While that is encouraging, it speaks to the room for improvement. There are still patients who are succumbing even though there are other available therapies, notably PD-1 inhibitors as the primary other consideration for these patients. We need more therapies.
An opportunity that has been pursued is BRAF/MEK [inhibition] plus a PD-1 antibody. Multiple studies have investigated that, and we have 2 large randomized phase III trials for which we are awaiting results. I would anticipate that if we see positive results from those studies, we would want to understand if this BRAF/MEK regimen could do even better.

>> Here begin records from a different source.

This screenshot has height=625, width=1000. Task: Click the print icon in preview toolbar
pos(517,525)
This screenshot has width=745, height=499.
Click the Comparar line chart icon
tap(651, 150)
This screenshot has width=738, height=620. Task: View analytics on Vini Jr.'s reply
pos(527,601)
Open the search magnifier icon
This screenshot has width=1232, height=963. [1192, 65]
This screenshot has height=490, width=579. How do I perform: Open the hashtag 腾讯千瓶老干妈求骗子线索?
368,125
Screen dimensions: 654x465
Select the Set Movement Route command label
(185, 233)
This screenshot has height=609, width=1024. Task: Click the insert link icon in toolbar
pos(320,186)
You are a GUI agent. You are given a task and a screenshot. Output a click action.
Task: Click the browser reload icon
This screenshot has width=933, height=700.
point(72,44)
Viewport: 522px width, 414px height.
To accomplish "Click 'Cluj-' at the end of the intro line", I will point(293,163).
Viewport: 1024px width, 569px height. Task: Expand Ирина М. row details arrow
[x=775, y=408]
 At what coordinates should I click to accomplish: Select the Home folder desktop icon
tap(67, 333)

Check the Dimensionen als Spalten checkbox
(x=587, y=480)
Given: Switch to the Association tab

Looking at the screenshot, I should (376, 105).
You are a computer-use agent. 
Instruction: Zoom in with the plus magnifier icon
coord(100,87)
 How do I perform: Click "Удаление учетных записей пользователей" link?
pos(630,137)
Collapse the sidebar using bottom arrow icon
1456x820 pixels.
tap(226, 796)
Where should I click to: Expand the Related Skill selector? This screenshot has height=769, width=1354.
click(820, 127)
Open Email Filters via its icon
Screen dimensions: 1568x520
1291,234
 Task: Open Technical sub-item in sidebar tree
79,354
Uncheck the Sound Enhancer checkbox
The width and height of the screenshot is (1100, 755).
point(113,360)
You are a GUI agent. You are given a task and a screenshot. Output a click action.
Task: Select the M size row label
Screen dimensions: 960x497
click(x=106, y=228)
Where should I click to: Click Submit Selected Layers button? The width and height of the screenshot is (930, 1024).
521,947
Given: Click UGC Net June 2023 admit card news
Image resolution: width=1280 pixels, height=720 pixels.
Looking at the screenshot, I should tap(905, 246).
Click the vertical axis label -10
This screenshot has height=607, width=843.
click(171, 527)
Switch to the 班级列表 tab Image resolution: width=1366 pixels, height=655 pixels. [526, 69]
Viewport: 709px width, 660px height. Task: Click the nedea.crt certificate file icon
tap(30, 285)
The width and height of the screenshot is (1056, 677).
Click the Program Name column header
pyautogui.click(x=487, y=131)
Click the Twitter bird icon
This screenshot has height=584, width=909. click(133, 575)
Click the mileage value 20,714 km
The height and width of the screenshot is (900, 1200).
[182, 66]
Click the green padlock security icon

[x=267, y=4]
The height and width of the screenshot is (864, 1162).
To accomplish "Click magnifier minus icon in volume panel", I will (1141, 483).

The other opportunity is to undercut resistance with other targeted approaches. There's some very intriguing evidence that's emerged within the past year or 2 within the laboratory suggesting that there may be metabolism or antigenic targets that help to alter the resistant pool of cells in a way that would make them more susceptible to these therapies. However, these are preclinical results and we have a long way to go in terms of clinical application, in part because we understand relatively little about how to target or drug metabolic or antigenic changes that occur in cancer that allow plasticity and emergence of resistance. I'm optimistic that we're at least fingerprinting the problem and know what types of therapies we want.
With the emergence of these updated COLUMBUS data, how is sequencing affected?
For patients who don't have a BRAF
mutation, we only deliberate on immunotherapy options, whether as monotherapy or combination. In the BRAF
-mutant population, it's more complicated because we have all of these options and the clinical trials, including this trial, that were conducted in treatment-naïve patients; therefore, we don't know about the benefit of these therapies as second-line treatments. We know about them as frontline treatments. We stare at the data and talk to our patients about what decision we'll make in the first-line setting, knowing we'll turn to these therapies with a bit less confidence regarding how much benefit they'll offer in the second-line setting.
This is making it hard to talk to patients about whether immunotherapy or targeted therapy is the right upfront approach. The COLUMBUS data became helpful when combined with other data sets. This long-term follow-up data is helping us understand the likelihood of a patient [responding to treatment], based on their disease characteristics—particularly being a long-term non-progressor or having long-term benefit from therapy when they receive upfront targeted therapy or immunotherapy. It looks highly comparable, which makes it very hard to tell patients there is a superior approach. The only way we're going to make progress in this domain is understanding the molecular features—the more patient-specific features that identify those patients who are more likely to get long-term benefit from these available therapies.
The unfortunate update from translational studies is that the patient population that seems to not respond to targeted therapy seems very similar, in terms of their molecular features, to those who don't respond to immunotherapy. There's a consensus emerging in the field that we have a common problem of a population that doesn't get benefit from either. That leaves us with a lot of overlap. There is a lot of work that needs to be done to understand who should get what, in what order, and in what combination.
Liszkay G, Gogas H, Mandalà M, et al. Update on overall survival in COLUMBUS: a randomized phase III trial of encorafenib (ENCO) plus binimetinib (BINI) versus vemurafenib (VEM) or ENCO in patients with BRAF V600–mutant melanoma. J Clin Oncol. 2019;37(suppl; abstr 9512). doi: 10.1200/JCO.2019.37.15_suppl.9512.